• [Material shown]
------------------------------------------------------------------------
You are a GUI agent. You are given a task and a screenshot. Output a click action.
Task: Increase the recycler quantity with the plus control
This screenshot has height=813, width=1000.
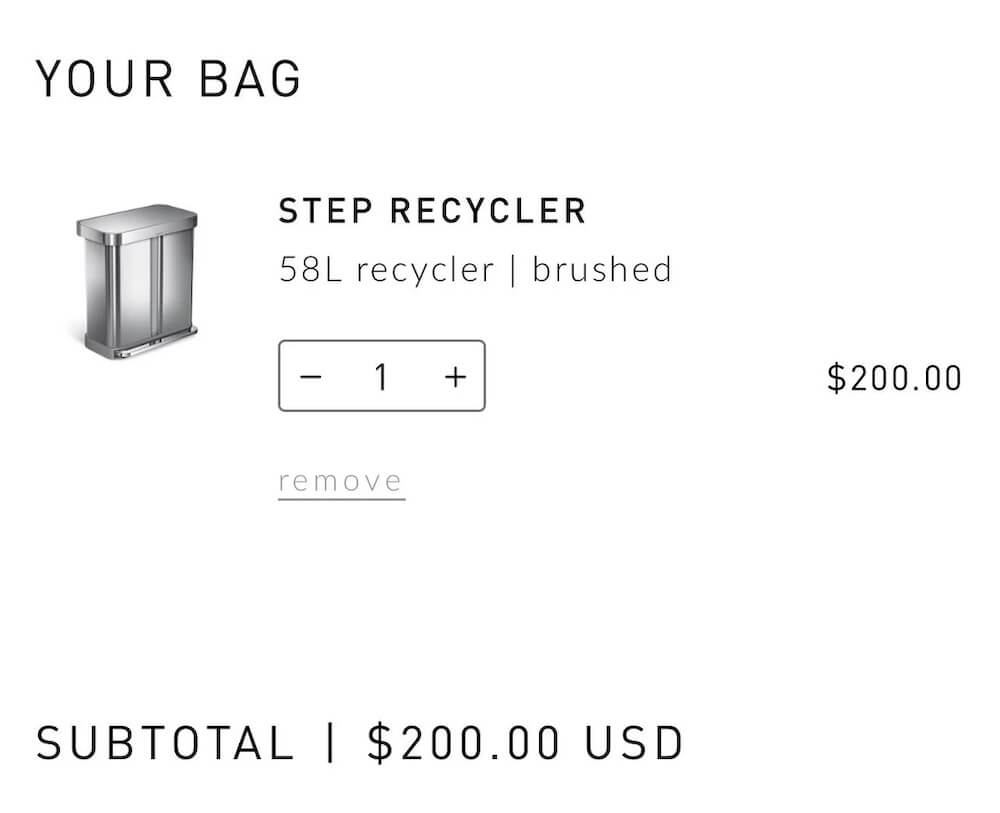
------------------------------------------------------------------------
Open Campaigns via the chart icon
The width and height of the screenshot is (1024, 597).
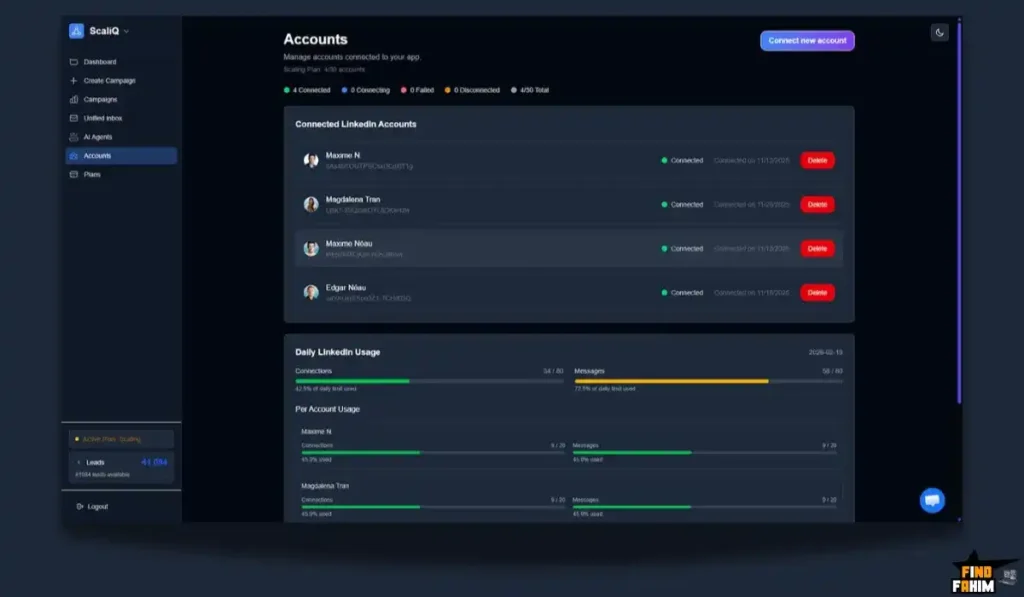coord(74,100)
------------------------------------------------------------------------
• [About this task]
Take the listing above and repeat exactly the lines from the one containing "Task: Increase the" through the one containing "This screenshot has height=813, width=1000.", both included.

• [The answer]
Task: Increase the recycler quantity with the plus control
This screenshot has height=813, width=1000.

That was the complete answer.